### Work instructions
Retype the whole listing below precisely.

### Records for this task
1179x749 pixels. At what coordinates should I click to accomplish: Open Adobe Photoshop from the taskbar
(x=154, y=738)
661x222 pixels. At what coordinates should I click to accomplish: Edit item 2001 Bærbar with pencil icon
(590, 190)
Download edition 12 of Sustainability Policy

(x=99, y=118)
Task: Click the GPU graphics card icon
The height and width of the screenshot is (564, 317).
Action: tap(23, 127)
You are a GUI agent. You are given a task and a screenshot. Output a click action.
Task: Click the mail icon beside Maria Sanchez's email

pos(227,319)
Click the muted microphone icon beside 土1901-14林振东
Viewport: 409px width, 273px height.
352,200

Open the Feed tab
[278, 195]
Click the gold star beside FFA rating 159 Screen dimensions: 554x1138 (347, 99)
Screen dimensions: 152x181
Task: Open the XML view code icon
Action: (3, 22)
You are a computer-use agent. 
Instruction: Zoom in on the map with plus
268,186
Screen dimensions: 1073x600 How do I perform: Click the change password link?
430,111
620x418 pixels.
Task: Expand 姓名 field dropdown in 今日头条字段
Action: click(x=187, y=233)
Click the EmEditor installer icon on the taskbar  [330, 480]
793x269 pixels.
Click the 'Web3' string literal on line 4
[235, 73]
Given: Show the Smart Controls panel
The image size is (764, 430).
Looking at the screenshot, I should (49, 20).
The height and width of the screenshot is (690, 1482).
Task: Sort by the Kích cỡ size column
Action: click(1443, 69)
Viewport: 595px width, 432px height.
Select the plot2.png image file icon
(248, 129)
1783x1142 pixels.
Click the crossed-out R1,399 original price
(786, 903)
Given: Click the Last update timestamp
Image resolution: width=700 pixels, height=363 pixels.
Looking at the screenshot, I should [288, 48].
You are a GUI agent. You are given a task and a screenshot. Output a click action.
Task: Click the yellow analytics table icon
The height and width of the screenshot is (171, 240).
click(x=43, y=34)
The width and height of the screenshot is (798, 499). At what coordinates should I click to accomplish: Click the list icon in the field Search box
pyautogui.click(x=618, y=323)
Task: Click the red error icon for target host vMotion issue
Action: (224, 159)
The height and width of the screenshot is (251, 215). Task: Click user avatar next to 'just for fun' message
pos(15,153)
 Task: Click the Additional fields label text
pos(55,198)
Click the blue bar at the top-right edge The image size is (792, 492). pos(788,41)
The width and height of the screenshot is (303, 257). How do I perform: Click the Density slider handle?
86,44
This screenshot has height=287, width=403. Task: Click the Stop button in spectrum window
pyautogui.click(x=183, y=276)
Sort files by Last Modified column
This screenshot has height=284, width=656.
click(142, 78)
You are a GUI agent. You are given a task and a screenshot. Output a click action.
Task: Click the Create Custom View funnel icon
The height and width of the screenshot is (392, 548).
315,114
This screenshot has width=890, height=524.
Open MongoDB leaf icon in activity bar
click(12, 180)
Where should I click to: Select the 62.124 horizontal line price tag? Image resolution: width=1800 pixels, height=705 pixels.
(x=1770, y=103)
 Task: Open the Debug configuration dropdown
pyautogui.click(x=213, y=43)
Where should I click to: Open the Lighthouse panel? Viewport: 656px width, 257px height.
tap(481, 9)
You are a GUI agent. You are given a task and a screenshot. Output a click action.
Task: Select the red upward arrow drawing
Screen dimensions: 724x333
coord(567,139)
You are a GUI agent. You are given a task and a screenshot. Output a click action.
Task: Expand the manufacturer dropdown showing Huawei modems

### Result for this exercise
1179x749 pixels. At what coordinates should I click to accomplish: Open Adobe Photoshop from the taskbar
(x=154, y=738)
661x222 pixels. At what coordinates should I click to accomplish: Edit item 2001 Bærbar with pencil icon
(590, 190)
Download edition 12 of Sustainability Policy

(x=99, y=118)
Task: Click the GPU graphics card icon
The height and width of the screenshot is (564, 317).
Action: tap(23, 127)
You are a GUI agent. You are given a task and a screenshot. Output a click action.
Task: Click the mail icon beside Maria Sanchez's email

pos(227,319)
Click the muted microphone icon beside 土1901-14林振东
Viewport: 409px width, 273px height.
352,200

Open the Feed tab
[278, 195]
Click the gold star beside FFA rating 159 Screen dimensions: 554x1138 (347, 99)
Screen dimensions: 152x181
Task: Open the XML view code icon
Action: (3, 22)
You are a computer-use agent. 
Instruction: Zoom in on the map with plus
268,186
Screen dimensions: 1073x600 How do I perform: Click the change password link?
430,111
620x418 pixels.
Task: Expand 姓名 field dropdown in 今日头条字段
Action: click(x=187, y=233)
Click the EmEditor installer icon on the taskbar  [330, 480]
793x269 pixels.
Click the 'Web3' string literal on line 4
[235, 73]
Given: Show the Smart Controls panel
The image size is (764, 430).
Looking at the screenshot, I should (49, 20).
The height and width of the screenshot is (690, 1482).
Task: Sort by the Kích cỡ size column
Action: click(1443, 69)
Viewport: 595px width, 432px height.
Select the plot2.png image file icon
(248, 129)
1783x1142 pixels.
Click the crossed-out R1,399 original price
(786, 903)
Given: Click the Last update timestamp
Image resolution: width=700 pixels, height=363 pixels.
Looking at the screenshot, I should [288, 48].
You are a GUI agent. You are given a task and a screenshot. Output a click action.
Task: Click the yellow analytics table icon
The height and width of the screenshot is (171, 240).
click(x=43, y=34)
The width and height of the screenshot is (798, 499). At what coordinates should I click to accomplish: Click the list icon in the field Search box
pyautogui.click(x=618, y=323)
Task: Click the red error icon for target host vMotion issue
Action: (224, 159)
The height and width of the screenshot is (251, 215). Task: Click user avatar next to 'just for fun' message
pos(15,153)
 Task: Click the Additional fields label text
pos(55,198)
Click the blue bar at the top-right edge The image size is (792, 492). pos(788,41)
The width and height of the screenshot is (303, 257). How do I perform: Click the Density slider handle?
86,44
This screenshot has height=287, width=403. Task: Click the Stop button in spectrum window
pyautogui.click(x=183, y=276)
Sort files by Last Modified column
This screenshot has height=284, width=656.
click(142, 78)
You are a GUI agent. You are given a task and a screenshot. Output a click action.
Task: Click the Create Custom View funnel icon
The height and width of the screenshot is (392, 548).
315,114
This screenshot has width=890, height=524.
Open MongoDB leaf icon in activity bar
click(12, 180)
Where should I click to: Select the 62.124 horizontal line price tag? Image resolution: width=1800 pixels, height=705 pixels.
(x=1770, y=103)
 Task: Open the Debug configuration dropdown
pyautogui.click(x=213, y=43)
Where should I click to: Open the Lighthouse panel? Viewport: 656px width, 257px height.
tap(481, 9)
You are a GUI agent. You are given a task and a screenshot. Output a click action.
Task: Select the red upward arrow drawing
Screen dimensions: 724x333
coord(567,139)
You are a GUI agent. You are given a task and a screenshot. Output a click action.
Task: Expand the manufacturer dropdown showing Huawei modems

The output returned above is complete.